Spanò Stefania, Galán Jorge E
a Institute of Medical Sciences, University of Aberdeen , Foresterhill , Aberdeen , UK.
b Department of Microbial Pathogenesis , Yale University School of Medicine , New Haven , CT , USA.
Small GTPases. 2018 Mar 4;9(1-2):182-191. doi: 10.1080/21541248.2017.1336192. Epub 2017 Jul 5.

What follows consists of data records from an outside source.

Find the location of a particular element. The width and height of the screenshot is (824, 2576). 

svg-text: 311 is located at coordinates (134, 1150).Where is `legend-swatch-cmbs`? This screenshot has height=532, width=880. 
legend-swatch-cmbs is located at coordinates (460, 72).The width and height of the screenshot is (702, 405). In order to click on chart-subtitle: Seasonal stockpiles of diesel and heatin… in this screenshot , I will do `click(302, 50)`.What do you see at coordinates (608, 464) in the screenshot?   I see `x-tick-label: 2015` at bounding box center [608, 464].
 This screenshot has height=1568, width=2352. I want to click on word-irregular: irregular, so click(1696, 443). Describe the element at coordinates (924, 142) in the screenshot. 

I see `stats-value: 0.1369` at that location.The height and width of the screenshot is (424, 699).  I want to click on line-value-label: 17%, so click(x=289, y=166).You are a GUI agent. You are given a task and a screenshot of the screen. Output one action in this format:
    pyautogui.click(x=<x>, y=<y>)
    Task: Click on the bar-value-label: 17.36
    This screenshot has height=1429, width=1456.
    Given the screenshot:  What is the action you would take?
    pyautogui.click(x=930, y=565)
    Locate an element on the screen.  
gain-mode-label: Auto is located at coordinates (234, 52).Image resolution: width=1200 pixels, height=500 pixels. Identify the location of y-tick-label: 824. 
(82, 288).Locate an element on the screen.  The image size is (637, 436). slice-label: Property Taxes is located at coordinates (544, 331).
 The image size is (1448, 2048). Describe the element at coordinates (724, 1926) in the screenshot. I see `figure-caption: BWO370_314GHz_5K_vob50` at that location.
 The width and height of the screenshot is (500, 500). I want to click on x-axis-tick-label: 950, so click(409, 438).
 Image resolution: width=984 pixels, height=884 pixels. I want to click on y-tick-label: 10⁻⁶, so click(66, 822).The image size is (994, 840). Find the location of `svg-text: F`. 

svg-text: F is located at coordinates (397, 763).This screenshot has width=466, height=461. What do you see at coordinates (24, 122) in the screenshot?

Intracellular bacterial pathogens survive and replicate within specialized eukaryotic cell organelles. To establish their intracellular niches these pathogens have adopted sophisticated strategies to control intracellular membrane trafficking. Since Rab-family GTPases are critical regulators of endocytic and secretory membrane trafficking events, many intracellular pathogens have evolved specific mechanisms to modulate or hijack Rab GTPases dynamics and trafficking functions. One such strategy is the delivery of bacterial effectors through specialized machines to specifically target Rab GTPases. Some of these effectors functionally mimic host proteins that regulate the Rab GTP cycle, while others regulate Rabs proteins through their post-translation modifications or proteolysis. In this review, we examine how the localization and function of Rab-family GTPases are altered during infection with 3 well-studied intracellular bacterial pathogens, Mycobacterium tuberculosis, Salmonella enterica and Legionella pneumophila. We also discuss recent findings about specific mechanisms by which these intracellular pathogens target this protein family.
细胞内细菌性病原体在特定的真核细胞器内存活并复制。为了建立其细胞内生态位,这些病原体采用了复杂的策略来控制细胞内膜运输。由于Rab家族GTP酶是内吞和分泌膜运输事件的关键调节因子,许多细胞内病原体已经进化出特定机制来调节或劫持Rab GTP酶的动力学和运输功能。一种这样的策略是通过专门的机器传递细菌效应蛋白,以特异性靶向Rab GTP酶。其中一些效应蛋白在功能上模拟调节Rab GTP循环的宿主蛋白,而其他效应蛋白则通过其翻译后修饰或蛋白水解来调节Rab蛋白。在这篇综述中,我们研究了在感染三种经过充分研究的细胞内细菌性病原体(结核分枝杆菌、肠炎沙门氏菌和嗜肺军团菌)期间,Rab家族GTP酶的定位和功能是如何改变的。我们还讨论了关于这些细胞内病原体靶向这个蛋白家族的具体机制的最新发现。